A distanza di vent’anni da quando il gruppo Mani Pulite, per una stagione forse troppo breve, tentò di contrastare il dilagare della corruzione politica e da quasi settanta dalla resistenza partigiana, il complesso dei fondamenti delle conquiste sociali di allora, oggi sembrano rimessi seriamente e pericolosamente in discussione.
E la minaccia, come spesso accade, è dentro di noi.
Una sorta di fragilità, di “mollezza” sembra averci pervaso il quotidiano: una rassegnata accettazione dell’ineluttabile fragilità dell’esistenza sembra spingerci inesorabilmente verso una ritirata silenziosa tra le mura domestiche dove la massima espressione dell’indignazione è un sms di risposta a qualche sondaggio promossa qua e là in qualche trasmissione televisiva.
Anche la piazza sembra perdere di valore diventando, in piena tendenza coi nostri tempi, uno spazio dove il rigurgito sociale ha la durata di uno spot televisivo e dopo, nulla più.

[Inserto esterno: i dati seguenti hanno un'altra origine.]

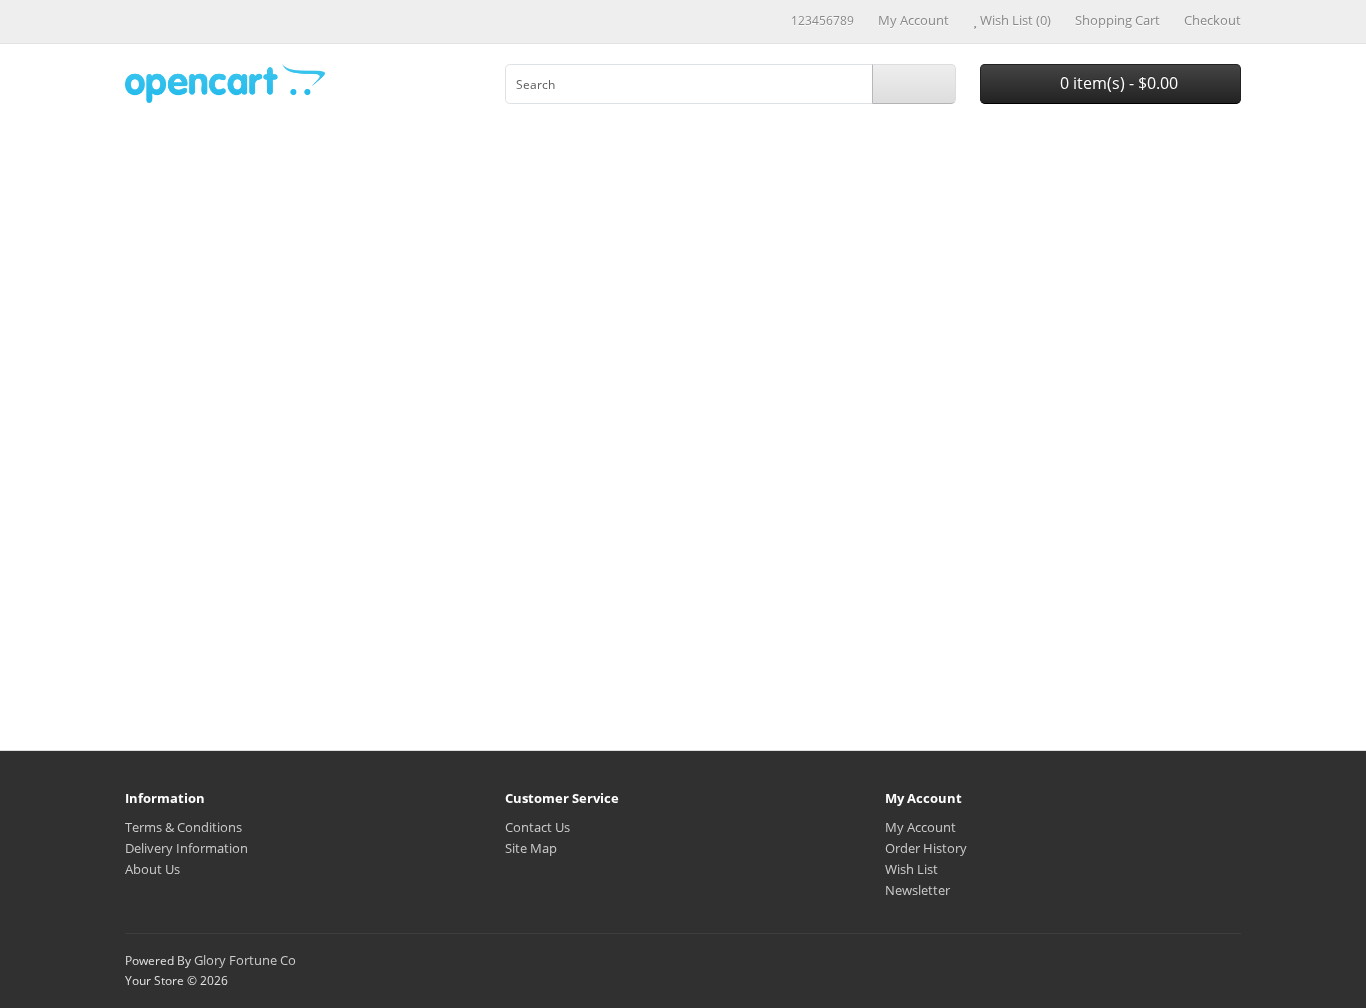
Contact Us (537, 827)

Non ci sorprenderemmo se qualche genio dell’imprenditoria lanciasse l’idea di sponsorizzare qualche manifestazione, penso al Family Day logato COOP o alla recente manifestazione delle donne promosso da Lines seta con ali, perché senza non si vola…

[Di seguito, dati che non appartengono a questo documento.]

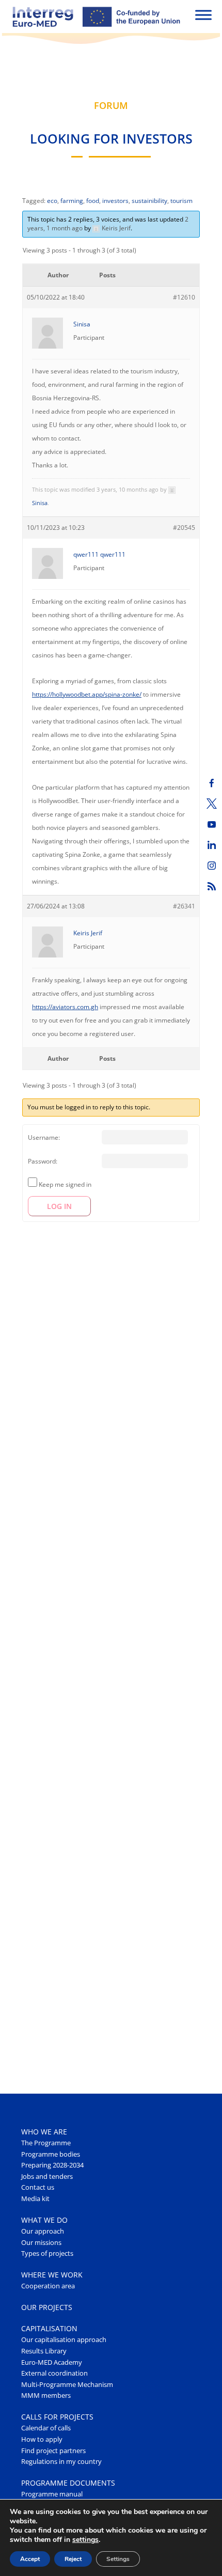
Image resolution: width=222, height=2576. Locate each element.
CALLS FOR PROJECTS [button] (57, 2417)
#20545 (184, 527)
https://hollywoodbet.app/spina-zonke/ (86, 694)
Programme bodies (50, 2154)
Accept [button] (30, 2559)
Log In (59, 1206)
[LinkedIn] (211, 845)
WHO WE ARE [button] (44, 2132)
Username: (44, 1137)
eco (52, 200)
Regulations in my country (61, 2461)
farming (71, 200)
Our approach (42, 2231)
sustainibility (149, 200)
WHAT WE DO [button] (44, 2220)
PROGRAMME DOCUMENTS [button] (68, 2483)
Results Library (44, 2351)
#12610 (184, 297)
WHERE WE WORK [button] (52, 2275)
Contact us (37, 2187)
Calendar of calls (46, 2428)
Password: (42, 1161)
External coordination (54, 2373)
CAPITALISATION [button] (49, 2328)
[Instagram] (211, 865)
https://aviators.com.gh (65, 1006)
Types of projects (47, 2253)
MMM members (46, 2395)
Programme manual (52, 2494)
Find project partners (53, 2450)
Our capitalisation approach (63, 2339)
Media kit (35, 2198)
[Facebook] (211, 783)
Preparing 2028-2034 (52, 2165)
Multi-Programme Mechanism (67, 2384)
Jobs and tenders (47, 2176)
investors (115, 200)
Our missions (41, 2242)
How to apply (41, 2439)
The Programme (46, 2143)
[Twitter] (211, 803)
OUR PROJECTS (46, 2307)
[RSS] (211, 886)
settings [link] (85, 2539)
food (92, 200)
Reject (73, 2559)
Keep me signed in (65, 1184)
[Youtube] (211, 824)
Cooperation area (48, 2286)
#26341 (184, 906)
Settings (118, 2559)
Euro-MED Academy (51, 2362)
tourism (181, 200)
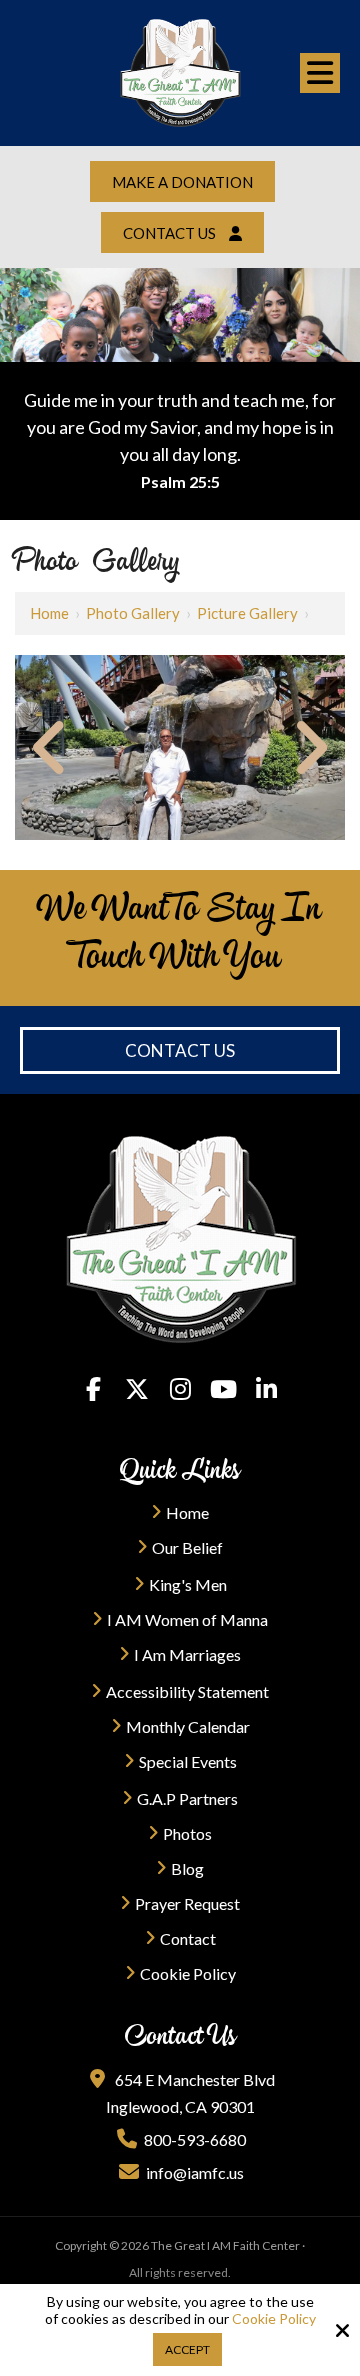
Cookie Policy (274, 2319)
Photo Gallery (133, 613)
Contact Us (180, 1050)
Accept (187, 2349)
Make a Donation (182, 182)
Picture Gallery (247, 613)
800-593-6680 (195, 2139)
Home (49, 613)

In un’epoca dove la “chiamata alle armi” è spesso virtuale e vissuta solo attraverso i social network, anche la tenuta della mobilitazione rischia di diventare tale.
È vero, oggi le ragioni per una sana indignazione possono sembrare meno nette e più complesse di un tempo: distinguere chi comanda e decide non è sempre così evidente, occorre, però ritrovare quella curiosità che ci spinge a cercare, nella cantina della nostra memoria storica, le ragioni che tanti anni fa hanno portato, uomini e donne, a lottare rischiando la vita per ideali che oggi sembrano essere a rischio e soprattutto occorre ritrovare quello slancio e quell’ orgoglio che sono la ragione del nostro vivere.

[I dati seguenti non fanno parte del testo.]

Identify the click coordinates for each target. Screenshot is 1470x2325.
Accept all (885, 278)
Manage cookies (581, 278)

Basta semplicemente guardarsi attorno per trovare argomenti che ci possono indurre ad una pacifica azione civile risoluta: basti pensare all’arroganza della politica, alla corruzione endemica del nostro paese, all’indifferenza dilagante, al divario sempre più evidente tra ricchi e poveri alla mancanza di prospettive per i giovani, sempre più bersagliati da messaggi consumistici e di competizione ad oltranza, per citarne alcuni… perché l’arte della resistenza è creare, reagire, lottare, perdurare nel tempo, rimanere attivi, sostenere un’idea, tollerare, ma prima di tutto, è un atto d’amore verso noi stessi.
Quindi, a tutti noi e alle future generazioni l’invito è di: resistere, resistere, resistere!